Quote every one of the rows below word for word, without changing anything.

------------------------------------------------------------

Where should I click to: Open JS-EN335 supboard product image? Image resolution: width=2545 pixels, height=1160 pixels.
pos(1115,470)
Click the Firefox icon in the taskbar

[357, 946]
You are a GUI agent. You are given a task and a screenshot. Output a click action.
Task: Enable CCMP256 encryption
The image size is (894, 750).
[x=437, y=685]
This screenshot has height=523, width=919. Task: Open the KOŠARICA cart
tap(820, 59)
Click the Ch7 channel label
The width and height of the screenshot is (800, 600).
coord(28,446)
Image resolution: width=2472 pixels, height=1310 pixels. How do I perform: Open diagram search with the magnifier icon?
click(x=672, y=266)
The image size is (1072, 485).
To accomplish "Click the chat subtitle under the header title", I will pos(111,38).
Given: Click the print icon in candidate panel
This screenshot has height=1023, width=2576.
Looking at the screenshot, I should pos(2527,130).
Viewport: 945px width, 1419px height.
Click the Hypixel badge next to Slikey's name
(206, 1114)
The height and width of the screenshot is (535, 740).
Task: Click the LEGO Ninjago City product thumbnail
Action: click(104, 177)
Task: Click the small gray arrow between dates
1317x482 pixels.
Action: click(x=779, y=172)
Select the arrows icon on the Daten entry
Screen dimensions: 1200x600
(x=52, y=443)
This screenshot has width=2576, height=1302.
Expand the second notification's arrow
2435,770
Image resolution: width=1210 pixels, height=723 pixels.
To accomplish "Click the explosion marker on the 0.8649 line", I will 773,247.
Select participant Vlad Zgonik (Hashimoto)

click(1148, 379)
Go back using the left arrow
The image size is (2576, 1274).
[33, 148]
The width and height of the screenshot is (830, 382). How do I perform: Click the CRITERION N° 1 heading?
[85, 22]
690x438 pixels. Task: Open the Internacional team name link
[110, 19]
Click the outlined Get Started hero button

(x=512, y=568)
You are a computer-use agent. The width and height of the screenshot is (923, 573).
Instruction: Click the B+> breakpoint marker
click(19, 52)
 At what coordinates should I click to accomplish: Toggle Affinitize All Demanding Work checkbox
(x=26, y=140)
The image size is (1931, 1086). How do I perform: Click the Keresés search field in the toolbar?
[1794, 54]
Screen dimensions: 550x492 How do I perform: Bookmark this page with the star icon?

------------------------------------------------------------

**Right answer**
Where should I click to: Open JS-EN335 supboard product image? Image resolution: width=2545 pixels, height=1160 pixels.
pos(1115,470)
Click the Firefox icon in the taskbar

[357, 946]
You are a GUI agent. You are given a task and a screenshot. Output a click action.
Task: Enable CCMP256 encryption
The image size is (894, 750).
[x=437, y=685]
This screenshot has height=523, width=919. Task: Open the KOŠARICA cart
tap(820, 59)
Click the Ch7 channel label
The width and height of the screenshot is (800, 600).
coord(28,446)
Image resolution: width=2472 pixels, height=1310 pixels. How do I perform: Open diagram search with the magnifier icon?
click(x=672, y=266)
The image size is (1072, 485).
To accomplish "Click the chat subtitle under the header title", I will pos(111,38).
Given: Click the print icon in candidate panel
This screenshot has height=1023, width=2576.
Looking at the screenshot, I should pos(2527,130).
Viewport: 945px width, 1419px height.
Click the Hypixel badge next to Slikey's name
(206, 1114)
The height and width of the screenshot is (535, 740).
Task: Click the LEGO Ninjago City product thumbnail
Action: click(104, 177)
Task: Click the small gray arrow between dates
1317x482 pixels.
Action: click(x=779, y=172)
Select the arrows icon on the Daten entry
Screen dimensions: 1200x600
(x=52, y=443)
This screenshot has width=2576, height=1302.
Expand the second notification's arrow
2435,770
Image resolution: width=1210 pixels, height=723 pixels.
To accomplish "Click the explosion marker on the 0.8649 line", I will 773,247.
Select participant Vlad Zgonik (Hashimoto)

click(1148, 379)
Go back using the left arrow
The image size is (2576, 1274).
[33, 148]
The width and height of the screenshot is (830, 382). How do I perform: Click the CRITERION N° 1 heading?
[85, 22]
690x438 pixels. Task: Open the Internacional team name link
[110, 19]
Click the outlined Get Started hero button

(x=512, y=568)
You are a computer-use agent. The width and height of the screenshot is (923, 573).
Instruction: Click the B+> breakpoint marker
click(19, 52)
 At what coordinates should I click to accomplish: Toggle Affinitize All Demanding Work checkbox
(x=26, y=140)
The image size is (1931, 1086). How do I perform: Click the Keresés search field in the toolbar?
[1794, 54]
Screen dimensions: 550x492 How do I perform: Bookmark this page with the star icon?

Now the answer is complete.